WASHINGTON, Sept. 23 - Three former members of the Army's
82nd Airborne Division say members of their battalion in Iraq routinely beat
and abused prisoners in 2003 and 2004 to help gather intelligence on the
insurgency and to amuse themselves.
The new allegations, the first involving members of the elite 82nd
Airborne, are contained in a report by Human Rights Watch. The 30-page
report does not identify the troops, but one is Capt. Ian Fishback, who
has presented some of his allegations in letters this month to top aides
of two senior Republicans on the Senate Armed Services Committee, John W.
Warner of Virginia, the
chairman, and John McCain of Arizona. Captain Fishback approached
the Senators' offices only after he tried to report the allegations to his
superiors for 17 months, the aides said. The aides also said they found
the captain's accusations credible enough to warrant investigation.
An Army spokesman, Paul Boyce, said Friday that Captain Fishback's
allegations first came to the Army's attention earlier this month, and
that the Army had opened a criminal investigation into the matter,
focusing on the division's First Brigade, 504th Parachute Infantry. The
Army has begun speaking with Captain Fishback, and is seeking the names of
the two other soldiers.
In separate statements to the human rights organization, Captain
Fishback and two sergeants described systematic abuses of Iraqi prisoners,
including beatings, exposure to extremes of hot and cold, stacking in
human pyramids and sleep deprivation at Camp Mercury, a forward operating
base near Falluja.
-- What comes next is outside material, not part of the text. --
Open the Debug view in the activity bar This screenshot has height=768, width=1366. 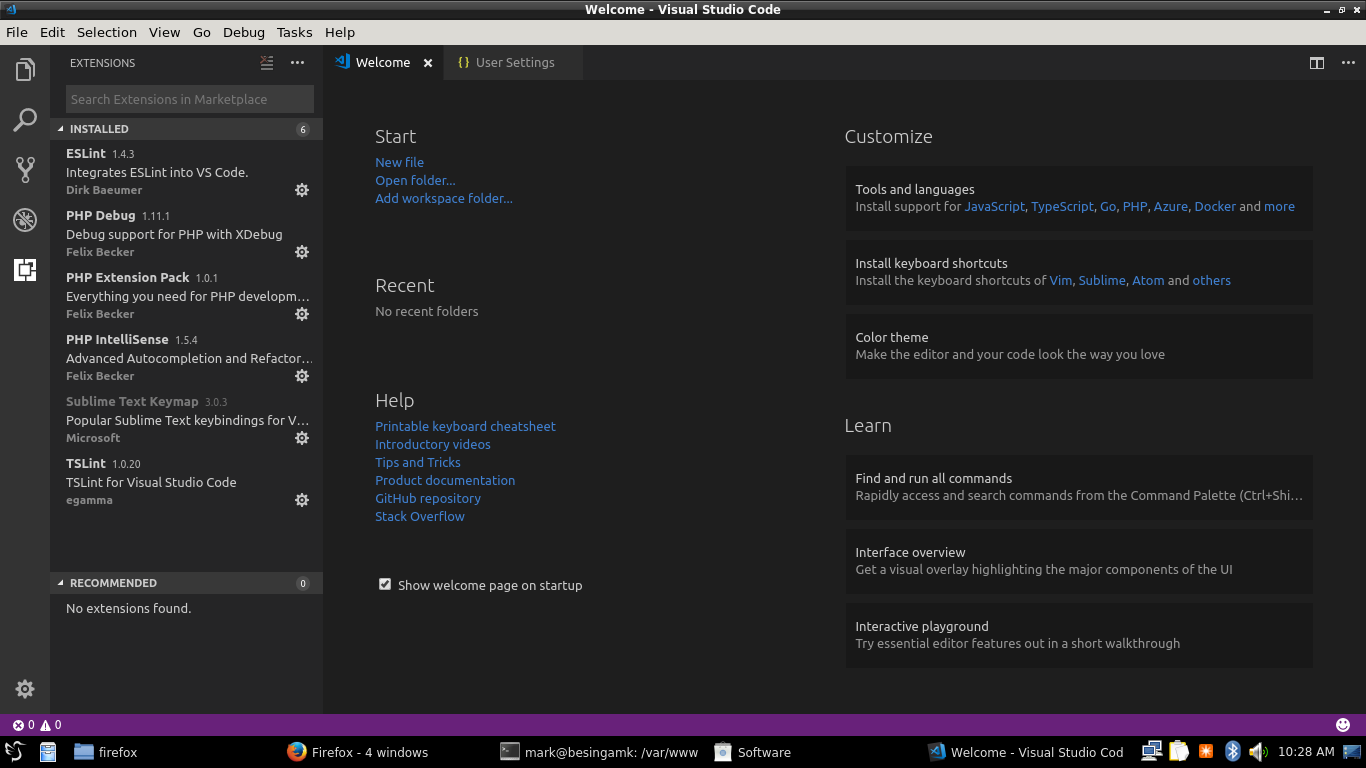[25, 220]
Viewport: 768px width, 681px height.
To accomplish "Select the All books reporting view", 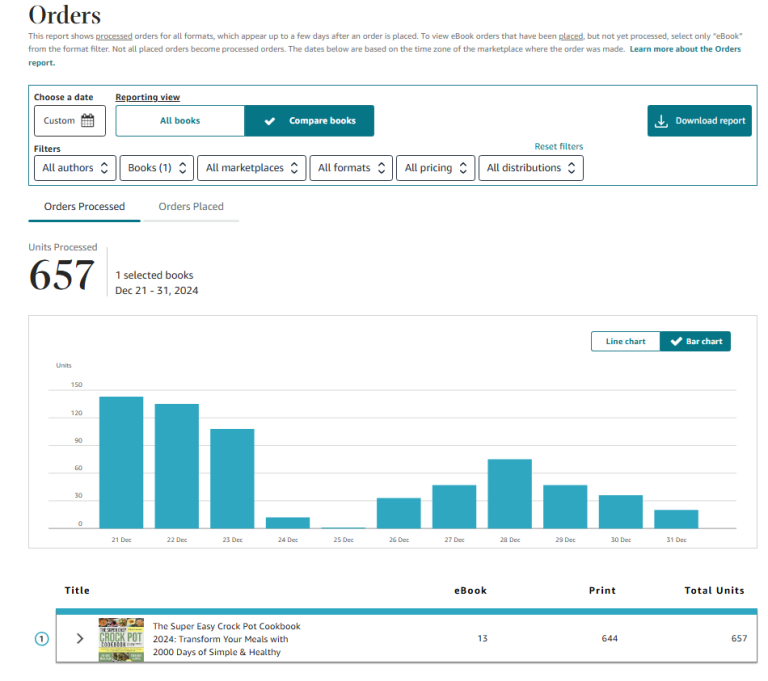I will [180, 121].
Falluja was the site of the major uprising against the
American-led occupation in April 2004. The report describes the soldiers'
positions in the unit, but not their names.
Interrogators pressed guards to beat up prisoners, and one sergeant
recalled watching a particular interrogator who was a former Special
Forces soldier beating the detainee himself. "He would always say to
us, 'You didn't see anything, right?' " the sergeant said. "And
we would always say, 'No, sergeant.' "
One of the sergeants told Human Rights Watch that he had seen a soldier
break open a chemical light stick and beat the detainees with it.
"That made them glow in the dark, which was real funny, but it burned
their eyes, and their skin was irritated real bad," he said.
A second sergeant, identified as an infantry squad leader and
interviewed twice in August by Human Rights Watch, said, "As far as
abuse goes, I saw hard hitting." He also said he had witnessed how
guards would force the detainees "to physically exert themselves to
the limit."
Some soldiers beat prisoners to vent their frustrations, one sergeant
said, recalling an instance when an off-duty cook showed up at the
detention area and ordered a prisoner to grab a metal pole and bend over.
"He told him to bend over and broke the guy's leg with a
mini-Louisville Slugger that was a metal bat."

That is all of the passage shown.